Debate on security challenges, and a deteriorating security environment around the country, is not in focus at all as more and more hours are spent building castles in the air about a bright future beaming out of auctioned official vehicles and buildings. This triumph of propaganda over the need to talk about the gnawing realities that are defining the government’s long-term policies is not just embarrassing, it is downright delusional. This attitude is constructing a tale that bears no relevance to the national future. The sold cows will not stop those policy cows from coming home in the near future that the government is implementing at present but is too timid to debate openly.
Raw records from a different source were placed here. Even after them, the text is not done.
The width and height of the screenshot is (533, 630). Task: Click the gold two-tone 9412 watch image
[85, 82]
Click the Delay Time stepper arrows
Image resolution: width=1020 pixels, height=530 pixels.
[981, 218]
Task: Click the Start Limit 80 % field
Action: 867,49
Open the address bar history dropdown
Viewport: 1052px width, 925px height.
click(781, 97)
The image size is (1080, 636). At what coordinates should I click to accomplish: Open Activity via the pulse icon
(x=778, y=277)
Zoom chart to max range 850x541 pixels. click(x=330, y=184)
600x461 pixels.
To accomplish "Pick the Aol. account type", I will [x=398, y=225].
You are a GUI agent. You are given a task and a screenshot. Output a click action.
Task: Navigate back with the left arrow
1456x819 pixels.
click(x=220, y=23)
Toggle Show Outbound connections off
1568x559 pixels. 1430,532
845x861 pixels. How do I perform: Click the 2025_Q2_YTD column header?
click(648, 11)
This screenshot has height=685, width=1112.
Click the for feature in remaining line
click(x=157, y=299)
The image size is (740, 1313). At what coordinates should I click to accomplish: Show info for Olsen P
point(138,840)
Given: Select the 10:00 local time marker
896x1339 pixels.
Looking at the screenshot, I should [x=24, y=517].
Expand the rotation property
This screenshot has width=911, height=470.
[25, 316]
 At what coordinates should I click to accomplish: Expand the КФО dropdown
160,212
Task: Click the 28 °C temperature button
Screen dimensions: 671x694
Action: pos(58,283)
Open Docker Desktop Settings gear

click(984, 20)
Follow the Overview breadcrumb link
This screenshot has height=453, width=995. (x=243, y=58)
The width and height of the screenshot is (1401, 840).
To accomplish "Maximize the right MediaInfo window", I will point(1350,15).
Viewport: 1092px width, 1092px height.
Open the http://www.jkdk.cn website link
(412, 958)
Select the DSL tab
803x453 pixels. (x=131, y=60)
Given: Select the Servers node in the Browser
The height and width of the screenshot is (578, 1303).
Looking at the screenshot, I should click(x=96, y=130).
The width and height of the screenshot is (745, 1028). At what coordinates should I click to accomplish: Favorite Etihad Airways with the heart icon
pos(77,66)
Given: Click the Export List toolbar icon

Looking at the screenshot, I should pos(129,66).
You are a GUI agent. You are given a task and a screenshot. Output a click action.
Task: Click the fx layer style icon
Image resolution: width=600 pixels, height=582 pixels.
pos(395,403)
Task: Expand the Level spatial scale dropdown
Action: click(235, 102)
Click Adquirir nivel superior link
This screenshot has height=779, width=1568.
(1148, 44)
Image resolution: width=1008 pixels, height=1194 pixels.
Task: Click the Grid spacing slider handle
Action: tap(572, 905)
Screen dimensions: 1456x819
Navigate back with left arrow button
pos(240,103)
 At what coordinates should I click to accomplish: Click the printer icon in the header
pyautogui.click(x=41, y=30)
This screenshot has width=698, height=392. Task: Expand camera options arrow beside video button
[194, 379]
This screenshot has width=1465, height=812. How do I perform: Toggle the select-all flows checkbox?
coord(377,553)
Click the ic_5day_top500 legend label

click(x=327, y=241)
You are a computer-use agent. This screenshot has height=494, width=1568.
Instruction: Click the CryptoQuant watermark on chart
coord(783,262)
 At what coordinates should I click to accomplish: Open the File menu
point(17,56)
The Imran government, therefore, needs to get real and be more honest about its limitations. It also needs to be more attentive to creeping cronyism and leadership deficiencies in some of the core areas of governance. Whether it is in the realm of appointments of buddies like Zulfi Bukhari or in handing over lucrative construction projects to Aneel Mussarat or disastrous decisions like the Punjab chief minister’s selection, the Imran government has to detach itself from vested friendships and failed experiments. And now is the time to do it.

The continuing influence of Jehangir Khan Tareen on the government and on the party – even after his embarrassing and permanent disqualification from politics by the Supreme Court on grounds of seedy financial matters – is exactly the type of public image PM Imran does not need to have. It is understandable if rolling back decades of friendships is hard; people who have invested heavily in running the party will now be all over the place seeking returns. Bad decisions too are not easy to overturn and it is most difficult to accept that the gap between promises and possibilities is unbridgeable.

But all alternatives to these tough choices are far costlier. Cronyism is the antithesis of good governance. Persisting with bad choices is a road to nowhere. The mythology of greatness grounded in foolish narratives is the undoing of realistic trouble-shooting. Betting on professional soothsayers, fakirs and pirs is the ultimate upending of modern methods of reforming systems. The Imran government would do well to correct its course and realign its ambitions with reality. And to do that it needs its top leader, the prime minister, to open his mind and eyes to how the first few weeks in power have really gone. Fazed and dazed is not the best state to be in when ruling Pakistan.

The writer is former executive editor of The News and a senior journalist with Geo TV.